Haslin reported to the San Diego Padres during spring training on March 3, 1940 . He was selected to play in the Pacific Coast League All-Star Game as a utility player that season. On the season, he batted .301 with 65 runs scored, 138 hits, 27 doubles, three triples, five home runs, 75 RBIs, and 10 stolen bases in 125 games played. In the field, he played exclusively at third base. At the start of the 1942 season, Haslin filed to report to spring training with the Padres, again seeking a higher salary. San Diego president Charles Mel Lott then traded Haslin to the Double-A Toronto Maple Leafs of the International League in exchange for John Hill. With Toronto that year, Haslin played just two games, getting one hit in five at-bats. He had to sit out the majority of the season with a leg injury, which he had surgery for during the off-season.
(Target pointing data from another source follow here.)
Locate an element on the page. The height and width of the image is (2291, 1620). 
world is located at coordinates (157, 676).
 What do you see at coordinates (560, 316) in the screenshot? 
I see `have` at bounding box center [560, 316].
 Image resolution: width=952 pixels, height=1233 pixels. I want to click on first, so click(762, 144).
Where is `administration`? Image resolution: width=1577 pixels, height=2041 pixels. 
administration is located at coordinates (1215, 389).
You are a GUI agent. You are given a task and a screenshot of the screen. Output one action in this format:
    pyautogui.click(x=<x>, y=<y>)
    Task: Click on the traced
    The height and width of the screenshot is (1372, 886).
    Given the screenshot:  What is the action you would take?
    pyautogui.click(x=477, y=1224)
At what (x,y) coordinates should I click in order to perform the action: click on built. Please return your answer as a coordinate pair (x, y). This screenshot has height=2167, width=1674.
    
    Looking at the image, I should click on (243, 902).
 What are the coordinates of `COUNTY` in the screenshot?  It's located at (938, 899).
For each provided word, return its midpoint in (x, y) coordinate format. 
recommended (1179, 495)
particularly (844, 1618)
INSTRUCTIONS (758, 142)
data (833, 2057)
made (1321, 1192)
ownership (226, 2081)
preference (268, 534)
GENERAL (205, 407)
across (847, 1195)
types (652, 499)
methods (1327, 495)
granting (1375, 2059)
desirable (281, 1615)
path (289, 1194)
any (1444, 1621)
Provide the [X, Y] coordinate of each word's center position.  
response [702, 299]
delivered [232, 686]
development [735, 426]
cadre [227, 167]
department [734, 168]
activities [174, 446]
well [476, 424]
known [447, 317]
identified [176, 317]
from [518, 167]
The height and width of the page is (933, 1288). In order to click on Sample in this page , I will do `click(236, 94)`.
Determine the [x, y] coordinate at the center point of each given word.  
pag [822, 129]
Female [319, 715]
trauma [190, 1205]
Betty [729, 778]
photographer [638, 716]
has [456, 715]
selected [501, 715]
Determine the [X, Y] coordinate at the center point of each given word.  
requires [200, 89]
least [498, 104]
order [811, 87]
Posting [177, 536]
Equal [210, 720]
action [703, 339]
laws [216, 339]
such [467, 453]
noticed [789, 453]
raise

In February 1943, Haslin was traded from the Toronto Maple Leafs to the Double-A Indianapolis Indians of the American Association. With the Indians that season, he batted .239 with 32 runs scored, 89 hits, 13 doubles, three triples, one home run, and 50 RBIs. He played second, and third base, defensively. After the season, Haslin was purchased by the Double-A Atlanta Crackers of the Southern Association, but never made an appearance.

==Later life==
After his baseball career, Haslin served in World War II as a Private in the United States Army. Haslin died on March 7, 2002, at the age of 92 in his home-town of Wilkes-Barre, Pennsylvania. He was buried at Saint Mary's Cemetery in Wilkes-Barre.